This is my response to the interview in the Guardian with Professor Bhugra, the incoming President of the World Psychiatric Association. If you haven’t read the interview, I strongly recommend it, he makes a lot of very important and relevant points in addition to being honest and humble. It’s here: http://www.theguardian.com/society/2013/nov/27/dinesh-bhugra-psychiatry-mental-illness
I wrote a letter to the Guardian in response but for some reason they declined to publish it, so I rewrote it to Professor Bhugra himself and will be tweeting it to him tonight.
Dear Professor Bhugra,
I read with interest and admiration your passionate and compelling piece on modernising Psychiatry in the Guardian on 27th November and wholeheartedly commend your desire to improve mental health services. My response is only limited in scope so please accept my apologies if you feel I am failing to acknowledge some of the important matters you addressed. Although this is a framed as a response I in no way want to minimise my respect for your honesty and humility.
I was so pleased to hear of your desire for more emphasis on an individual’s functioning rather than symptomatic presentation, which can only lead to an increased focus on the person, not only the problems they have and stress the importance of taking an idiosyncratic approach to supporting people’s well being. It was posited in the article as controversial, I think we and many people who have sought help now and in the past would agree that it is not controversial, it is allowing the person themselves to play a part in defining ‘recovery’. It is an approach I and others have advocated for a long time, sadly it has been lost in another ‘battle of the professions’ type discourse.
My main focus is your plea to adopt a ‘broader focus’ within psychiatry, I would respectfully suggest that this may not require a rethinking of training for psychiatrists as you propose. An emphasis on the societal, developmental and relational context in which an individual exists and presents with difficulties, has long been at the heart of the (on average) 9 year Clinical Psychology training and subsequent practice and this leads to an alternative view of distress that may offer many people in services an more idiosyncratic understanding of their difficulties. The importance of recognising that psychological distress lies on a continuum which is not necessarily commensurate with a symptom focused approach is one which we evidently share, passionately.
Additionally, the need for services to have greater anthropological awareness may be achieved more readily by seeking to adopt an equal partnership approach to having people who have themselves experienced not only mental health difficulties but also experiences of mental health services as an integral part of service design and provision. Recent evidence would suggest that involving ‘service users’ in an integrated manner, rather than ‘add ons’ improves outcomes, (1).
One of the strengths of our NHS is that there is a wealth of highly qualified, experienced professionals who can offer a great deal in supporting people who come to us for assistance. Mental health services incorporate possibly the widest range of practitioners and rightly so but it is important that we acknowledge one another’s existence and value.
The lack of funding from Government is not necessarily a failure of the psychiatric profession to convince successive Governments of its value, more a reflection of the lack of parity between mental health and physical health.
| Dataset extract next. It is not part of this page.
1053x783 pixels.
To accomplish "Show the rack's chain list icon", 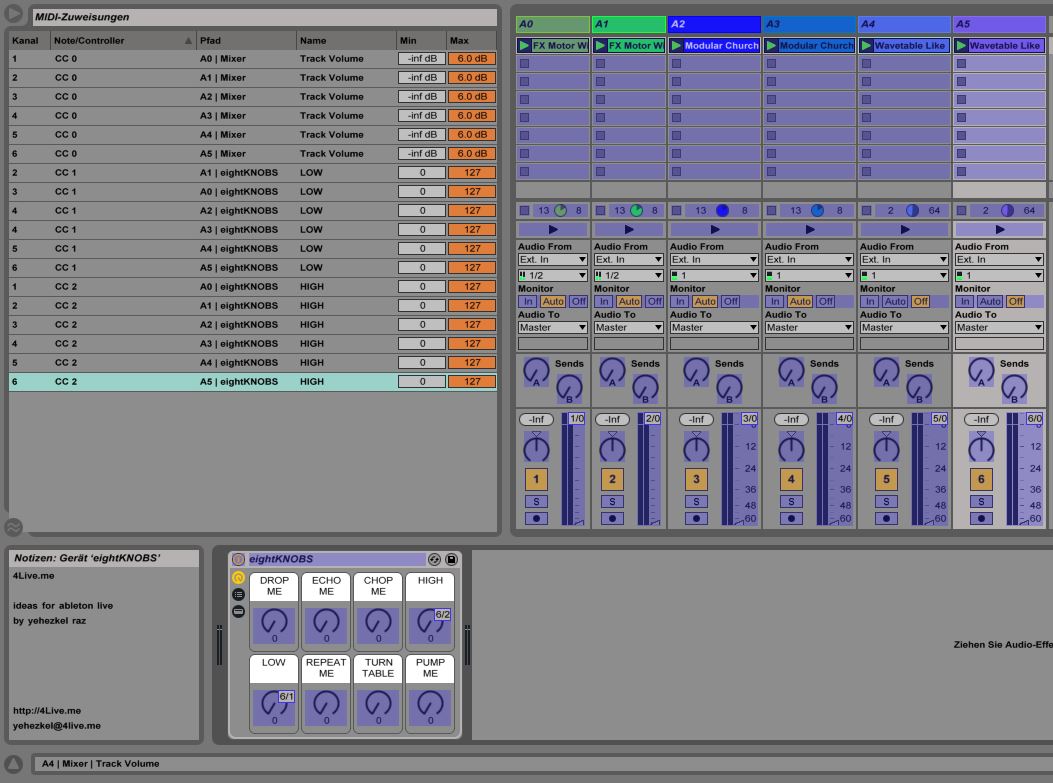I will tap(238, 594).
Instead of having psychiatrists retrained in sociological and anthropological awareness might it be prudent to support other, non-medically trained practitioners to bring their thinking, experiences and skills to the fore and allow for greater choices to people who seek support become not only available but standard? This is in no way an inter-profession dispute which the media so often promulgates without any benefit to people who need support, more a call for recognition and utility of what we already have and closer and more equitable working relationships.
Mental health services are today about more than just psychiatry, there are many highly committed professional groups in the NHS both within and outside of the traditional core medical model, of which Clinical Psychology is one and many ‘experts by experience’ who are willing and able to work together with our medical colleagues to make the NHS mental health services a provision we can all be proud of.